In version 1.0, MoonBit will offer generalized support for value types. Developers can explicitly opt into value semantics using attributes, enabling more efficient, memory-friendly data layouts. This reduces allocation and GC pressure, while improving cache locality. For example:

#valtype
struct Complex {
  real: Double
  imag: Double
}

This feature gives developers structured, controllable, and high-performance options for data representation.

Async Runtime and Resource Cleanup

MoonBit’s beta version already includes syntax and basic primitives for asynchronous programming. To complete the async experience, we will introduce a lightweight async runtime in the 1.0 release, supporting efficient event-driven execution and task scheduling.

Structured Concurrency and Task Cancellation

We are especially focused on the composability and safety of async code. The new runtime will adopt structured concurrency, ensuring that all tasks spawned within an async scope are automatically completed or terminated when the scope exits. This helps prevent resource leaks and dangling tasks.

In addition, MoonBit will offer native support for task cancellation. Developers can safely abort async operations using cancel primitives or timeout mechanisms, and handle interruptions gracefully—improving robustness and responsiveness.

defer for Resource Cleanup

To complement async support, we are introducing a defer mechanism that allows developers to register cleanup actions that run automatically when a scope ends. This feature works in both sync and async contexts and makes operations like closing files, releasing locks, or canceling tasks safer and clearer.

More Powerful Pattern Matching

MoonBit treats pattern matching as a first-class feature. The beta version already supports rich matching capabilities across JSON, arrays, strings, maps, and more. In 1.0, we plan to expand this further with:

Regex Pattern Matching

We’re adding regex pattern matching syntax, allowing developers to match strings structurally and assign names to the captured parts. For example:

match "user@example.com" using regex {
  ["[a-zA-Z0-9._+-]+" as user,
   "@",
   "[a-zA-Z0-9.-]+" as domain,
   "\\\\.",
   "[a-zA-Z]+" as tld, ..] => { ... }
   ...
}

This is especially useful for tasks like text parsing and log analysis.

View Patterns

View patterns allow developers to define custom ways to destructure data, making it easier to abstract over internal representations. This is useful in two main scenarios:

  • Pattern matching on third-party types: In MoonBit, data from many third-party bindings (such as the LLVM binding) is represented using abstract types that require calling APIs to inspect. View patterns let developers express these inspections as clean and intuitive match expressions, greatly improving readability.
  • Metaprogramming and DSL support: MoonBit already bootstraps its own lexer and parser. As the language evolves, its AST may change. View patterns, along with smart constructors, offer a stable interface for working with syntax trees, making it easier to write language tools and extensions that are forward-compatible across versions.
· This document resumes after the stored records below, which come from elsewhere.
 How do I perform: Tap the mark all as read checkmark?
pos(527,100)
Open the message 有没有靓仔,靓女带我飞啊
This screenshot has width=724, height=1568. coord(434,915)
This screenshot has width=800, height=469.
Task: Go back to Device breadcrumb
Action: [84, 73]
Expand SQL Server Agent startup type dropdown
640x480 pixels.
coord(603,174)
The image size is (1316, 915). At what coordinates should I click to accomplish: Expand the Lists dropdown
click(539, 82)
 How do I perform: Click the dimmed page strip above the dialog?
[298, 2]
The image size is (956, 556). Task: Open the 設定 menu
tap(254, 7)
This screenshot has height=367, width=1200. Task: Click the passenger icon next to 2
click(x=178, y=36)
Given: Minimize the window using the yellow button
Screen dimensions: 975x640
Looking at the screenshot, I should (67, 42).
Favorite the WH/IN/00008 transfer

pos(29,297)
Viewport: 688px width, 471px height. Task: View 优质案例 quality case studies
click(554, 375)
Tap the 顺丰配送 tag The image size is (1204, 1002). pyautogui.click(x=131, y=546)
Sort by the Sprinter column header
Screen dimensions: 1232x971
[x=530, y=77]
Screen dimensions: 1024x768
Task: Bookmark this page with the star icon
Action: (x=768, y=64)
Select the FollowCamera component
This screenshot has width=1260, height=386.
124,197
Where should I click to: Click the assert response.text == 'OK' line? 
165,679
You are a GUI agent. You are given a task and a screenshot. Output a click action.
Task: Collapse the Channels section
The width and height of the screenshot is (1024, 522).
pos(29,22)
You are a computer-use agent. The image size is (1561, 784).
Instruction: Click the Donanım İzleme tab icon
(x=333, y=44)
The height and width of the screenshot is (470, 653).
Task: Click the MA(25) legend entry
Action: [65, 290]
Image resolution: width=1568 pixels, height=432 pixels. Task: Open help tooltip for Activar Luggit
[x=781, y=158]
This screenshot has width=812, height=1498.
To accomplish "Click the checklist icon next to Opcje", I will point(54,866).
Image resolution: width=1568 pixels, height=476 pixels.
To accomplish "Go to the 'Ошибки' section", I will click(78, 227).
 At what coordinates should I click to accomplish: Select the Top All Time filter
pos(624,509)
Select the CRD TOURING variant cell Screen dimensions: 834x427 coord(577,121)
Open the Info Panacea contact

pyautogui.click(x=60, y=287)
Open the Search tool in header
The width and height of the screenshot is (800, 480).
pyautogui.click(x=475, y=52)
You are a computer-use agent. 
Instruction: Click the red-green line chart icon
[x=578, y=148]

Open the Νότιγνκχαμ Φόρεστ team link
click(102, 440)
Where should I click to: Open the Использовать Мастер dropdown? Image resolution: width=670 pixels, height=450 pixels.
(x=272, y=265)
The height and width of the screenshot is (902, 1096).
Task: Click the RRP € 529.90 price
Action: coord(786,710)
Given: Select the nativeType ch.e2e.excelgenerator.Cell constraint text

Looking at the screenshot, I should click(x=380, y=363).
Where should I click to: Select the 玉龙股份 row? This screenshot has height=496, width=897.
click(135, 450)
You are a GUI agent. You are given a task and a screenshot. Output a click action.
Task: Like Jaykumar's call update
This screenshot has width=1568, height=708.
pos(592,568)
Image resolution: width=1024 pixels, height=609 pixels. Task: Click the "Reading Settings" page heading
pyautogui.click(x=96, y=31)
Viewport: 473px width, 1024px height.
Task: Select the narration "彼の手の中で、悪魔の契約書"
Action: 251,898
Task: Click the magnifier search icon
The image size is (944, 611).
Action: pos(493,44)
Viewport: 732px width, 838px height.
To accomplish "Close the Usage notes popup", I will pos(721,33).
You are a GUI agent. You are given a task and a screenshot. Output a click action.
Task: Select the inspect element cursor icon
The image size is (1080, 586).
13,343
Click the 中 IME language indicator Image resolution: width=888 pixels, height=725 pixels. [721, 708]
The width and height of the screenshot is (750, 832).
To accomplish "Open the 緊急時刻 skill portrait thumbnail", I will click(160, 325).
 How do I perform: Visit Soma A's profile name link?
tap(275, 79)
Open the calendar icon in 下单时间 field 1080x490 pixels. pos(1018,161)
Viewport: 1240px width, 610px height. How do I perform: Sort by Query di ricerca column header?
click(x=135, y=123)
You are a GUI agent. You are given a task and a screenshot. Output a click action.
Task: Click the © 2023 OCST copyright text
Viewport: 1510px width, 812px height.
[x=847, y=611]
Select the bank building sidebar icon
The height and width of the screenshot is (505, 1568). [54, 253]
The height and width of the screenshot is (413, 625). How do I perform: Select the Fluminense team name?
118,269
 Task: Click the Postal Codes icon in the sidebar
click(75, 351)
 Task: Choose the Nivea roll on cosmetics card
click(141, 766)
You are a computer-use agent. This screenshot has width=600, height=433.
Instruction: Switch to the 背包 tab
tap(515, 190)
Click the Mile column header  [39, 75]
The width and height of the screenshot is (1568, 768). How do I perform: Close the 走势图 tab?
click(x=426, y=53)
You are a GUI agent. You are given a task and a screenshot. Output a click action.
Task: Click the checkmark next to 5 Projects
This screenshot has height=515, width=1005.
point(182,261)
Standard Library Cleanup and Stabilization

The current standard library is evolving rapidly. As part of 1.0, we’ll conduct a systematic review with the following goals:

  • Unify naming conventions
  • Simplify commonly used APIs
  • Emphasize consistency and the principle of least surprise
  • Provide well-documented, easy-to-navigate APIs

Our aim is to deliver a clean, intuitive, and coherent standard library covering key areas like systems programming, async operations, collections, and string handling.

MoonBit is on track to become a more powerful, modern, and efficient systems programming language. We look forward to the 1.0 release and invite the community to participate, give feedback, and help shape the future of this next-generation language toolchain.